映画『ヘイトフルエイト』 公式サイト│『ヘイトフル・エイト』クエンティン・タランティーノ長編第8作 本年度アカデミー賞3部門ノミネート

 

 

クエンティン・タランティーノって?

 

タランティーノは1963年に米テネシー州で生まれた。タランティーノという名前や彼の外貌から想像できるようにイタリア系のアメリカ人である。

 

彼についてよく語られるように、幼い頃から映画を観て育つ。初期から現在に至るまで、作品が各種の映画からの引用・オマージュで成り立っているのは、彼が映画への強い嗜好を持っているからに他ならない。

 

特筆されるのは、彼がレンタルビデオショップの店員時代に大量の映画を観ていたことだ。ここで彼は映画の知識を豊富に取得し、創作力に繋げていく。作品を観ていると、彼が米バイオレンス映画やマカロニウエスタン、アジア映画を愛好しているのが分かる。タランティーノの独自性は、”お気に入り”を単に作品に表す=真似するのではなく、彼の独特の世界観として表出しているところだ。

データ行:
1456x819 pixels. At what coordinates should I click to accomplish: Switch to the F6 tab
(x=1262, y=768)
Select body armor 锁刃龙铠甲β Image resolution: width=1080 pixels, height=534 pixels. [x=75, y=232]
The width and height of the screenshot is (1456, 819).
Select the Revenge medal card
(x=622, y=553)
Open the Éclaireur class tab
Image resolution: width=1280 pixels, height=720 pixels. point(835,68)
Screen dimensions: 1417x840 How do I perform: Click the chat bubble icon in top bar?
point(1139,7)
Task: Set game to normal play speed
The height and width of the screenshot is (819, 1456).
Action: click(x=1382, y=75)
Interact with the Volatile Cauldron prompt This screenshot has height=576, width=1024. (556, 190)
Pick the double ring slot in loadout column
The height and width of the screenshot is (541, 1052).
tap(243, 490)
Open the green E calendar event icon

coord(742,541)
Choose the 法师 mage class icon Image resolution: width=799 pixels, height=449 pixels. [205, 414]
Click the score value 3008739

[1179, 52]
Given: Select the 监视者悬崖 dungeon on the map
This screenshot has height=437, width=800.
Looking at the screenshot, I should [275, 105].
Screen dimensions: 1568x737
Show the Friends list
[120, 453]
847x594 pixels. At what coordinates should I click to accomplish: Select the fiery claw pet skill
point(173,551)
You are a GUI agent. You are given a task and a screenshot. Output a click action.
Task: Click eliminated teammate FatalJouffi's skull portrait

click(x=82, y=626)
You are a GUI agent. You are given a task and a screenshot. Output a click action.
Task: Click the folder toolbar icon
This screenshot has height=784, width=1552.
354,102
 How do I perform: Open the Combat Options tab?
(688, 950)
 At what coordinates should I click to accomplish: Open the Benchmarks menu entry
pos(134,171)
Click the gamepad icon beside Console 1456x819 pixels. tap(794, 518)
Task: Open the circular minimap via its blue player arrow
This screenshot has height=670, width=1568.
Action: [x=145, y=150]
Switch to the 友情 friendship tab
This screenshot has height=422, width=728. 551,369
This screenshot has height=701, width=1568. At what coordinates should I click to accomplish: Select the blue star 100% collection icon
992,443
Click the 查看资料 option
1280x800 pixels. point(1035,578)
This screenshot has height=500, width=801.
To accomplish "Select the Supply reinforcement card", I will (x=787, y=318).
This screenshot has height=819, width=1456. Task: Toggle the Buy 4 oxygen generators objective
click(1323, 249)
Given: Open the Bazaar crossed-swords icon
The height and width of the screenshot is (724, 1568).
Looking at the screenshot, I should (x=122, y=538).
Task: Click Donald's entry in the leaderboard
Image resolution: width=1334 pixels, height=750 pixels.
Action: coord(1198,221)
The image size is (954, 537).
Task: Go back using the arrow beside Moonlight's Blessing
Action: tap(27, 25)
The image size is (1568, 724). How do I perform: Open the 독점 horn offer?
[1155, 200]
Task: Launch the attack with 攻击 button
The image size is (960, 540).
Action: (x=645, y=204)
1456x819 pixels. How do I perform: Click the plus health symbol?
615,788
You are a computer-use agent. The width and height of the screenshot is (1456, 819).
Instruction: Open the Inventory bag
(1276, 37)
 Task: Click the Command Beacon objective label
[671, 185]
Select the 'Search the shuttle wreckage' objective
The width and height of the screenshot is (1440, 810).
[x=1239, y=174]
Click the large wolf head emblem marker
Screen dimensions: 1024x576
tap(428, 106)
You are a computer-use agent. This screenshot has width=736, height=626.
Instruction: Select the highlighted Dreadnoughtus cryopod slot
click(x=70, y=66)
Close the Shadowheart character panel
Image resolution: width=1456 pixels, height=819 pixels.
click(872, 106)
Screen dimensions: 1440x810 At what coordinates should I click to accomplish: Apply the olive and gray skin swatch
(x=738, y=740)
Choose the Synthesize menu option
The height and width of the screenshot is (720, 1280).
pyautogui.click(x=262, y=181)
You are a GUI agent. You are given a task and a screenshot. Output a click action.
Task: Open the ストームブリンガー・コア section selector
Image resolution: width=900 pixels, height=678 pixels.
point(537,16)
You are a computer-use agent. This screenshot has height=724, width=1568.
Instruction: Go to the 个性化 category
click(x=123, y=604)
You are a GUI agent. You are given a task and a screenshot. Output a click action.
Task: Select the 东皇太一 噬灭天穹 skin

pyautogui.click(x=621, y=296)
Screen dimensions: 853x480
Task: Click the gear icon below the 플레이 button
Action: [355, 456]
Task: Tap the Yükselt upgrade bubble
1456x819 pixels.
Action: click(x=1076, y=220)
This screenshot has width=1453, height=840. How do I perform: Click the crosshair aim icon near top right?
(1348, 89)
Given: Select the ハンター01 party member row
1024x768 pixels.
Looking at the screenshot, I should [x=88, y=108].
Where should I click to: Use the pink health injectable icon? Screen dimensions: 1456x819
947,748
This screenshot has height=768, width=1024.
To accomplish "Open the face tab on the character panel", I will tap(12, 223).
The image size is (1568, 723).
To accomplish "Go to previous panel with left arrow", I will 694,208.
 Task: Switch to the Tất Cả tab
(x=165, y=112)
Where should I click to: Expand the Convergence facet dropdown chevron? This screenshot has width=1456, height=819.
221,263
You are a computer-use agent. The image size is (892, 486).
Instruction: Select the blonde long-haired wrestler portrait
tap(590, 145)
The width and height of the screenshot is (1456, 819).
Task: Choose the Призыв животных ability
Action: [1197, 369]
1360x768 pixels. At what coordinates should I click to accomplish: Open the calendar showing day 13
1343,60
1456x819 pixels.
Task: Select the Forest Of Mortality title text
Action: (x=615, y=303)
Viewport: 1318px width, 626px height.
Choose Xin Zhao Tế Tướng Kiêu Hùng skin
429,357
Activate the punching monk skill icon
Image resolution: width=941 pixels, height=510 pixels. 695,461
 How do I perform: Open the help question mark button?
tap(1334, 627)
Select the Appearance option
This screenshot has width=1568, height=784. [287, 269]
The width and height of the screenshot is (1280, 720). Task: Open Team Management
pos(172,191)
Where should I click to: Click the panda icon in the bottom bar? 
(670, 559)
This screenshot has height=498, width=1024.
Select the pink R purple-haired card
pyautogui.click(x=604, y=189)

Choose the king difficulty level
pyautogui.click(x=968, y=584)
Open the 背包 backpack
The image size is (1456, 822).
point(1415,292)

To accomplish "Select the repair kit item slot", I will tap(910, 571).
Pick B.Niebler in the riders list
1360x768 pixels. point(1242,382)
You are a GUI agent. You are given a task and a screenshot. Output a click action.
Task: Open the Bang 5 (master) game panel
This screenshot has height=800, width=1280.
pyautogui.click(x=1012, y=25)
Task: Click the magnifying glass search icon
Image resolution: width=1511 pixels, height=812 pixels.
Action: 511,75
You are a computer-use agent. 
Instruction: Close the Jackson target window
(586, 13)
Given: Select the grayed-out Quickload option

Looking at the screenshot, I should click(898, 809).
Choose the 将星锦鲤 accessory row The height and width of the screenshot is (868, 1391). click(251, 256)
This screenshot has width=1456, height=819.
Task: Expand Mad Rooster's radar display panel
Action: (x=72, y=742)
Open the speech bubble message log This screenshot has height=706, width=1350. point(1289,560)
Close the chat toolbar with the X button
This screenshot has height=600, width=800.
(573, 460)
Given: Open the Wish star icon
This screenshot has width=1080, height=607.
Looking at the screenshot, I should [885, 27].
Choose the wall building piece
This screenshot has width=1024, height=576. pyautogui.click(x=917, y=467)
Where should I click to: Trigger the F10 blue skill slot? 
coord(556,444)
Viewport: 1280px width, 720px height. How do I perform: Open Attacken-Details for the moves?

課題の内容:
a: タランティーノを紹介する文章によれば、彼は何年にどこで生まれたか答えよ。
b: タランティーノを紹介する文章を、最後の文の後から書き継げ。
行は参照する必要がない。

最終解答:
a: 1963年に米テネシー州で生まれた。

b:
タランテイーノらしさは、女性の突出した強さ(『キルビル』、『イングロリアスバスターズ』、『ヘイトフルエイト』)、そして黒人の強靭な強さの誇示(『パルプフィクション』、『ジャンゴ』、『ヘイトフルエイト』)に象徴される。弱い者が強い者を完膚なきまでに叩きのめすという人物設定、弱者が激しい暴力で敵を殺害する、これらがタランティーノという映画作家の個性だ。

 

キルビル』では刀や格闘技で敵をバタバタと倒して行く、裏社会の英雄のような女性像(ザ・ブライド)が描かれ、『イングロリアスバスターズ』では知性でナチスを破滅に追いやるユダヤ人女性(ショシャナ)が描かれ、『ヘイトフルエイト』ではザ・ブライドのタフネスな攻撃力とショシャナの知的な行動力とを加点したようなキャラクター(デイジー)が描かれる。

 

 

パルプフィクション』では、死亡せずに新たな活路を見出して行く数人のキャラクターの主要人物としてジュールス。『ジャンゴ』では白人が牛耳っているはずの西部劇で圧倒的に強い英雄として主人公ジャンゴ。『ヘイトフルエイト』ではデイジーたちの企みに気付きストーリーを転換させていく主人公ウォーレン。『パルプ』では活路を見出して行くに留まった黒人が、『ジャンゴ』では絶対的な白人の壁を崩し、黒人は弱者と思われがちの西部劇でもヒーローとして黒人を描いていく。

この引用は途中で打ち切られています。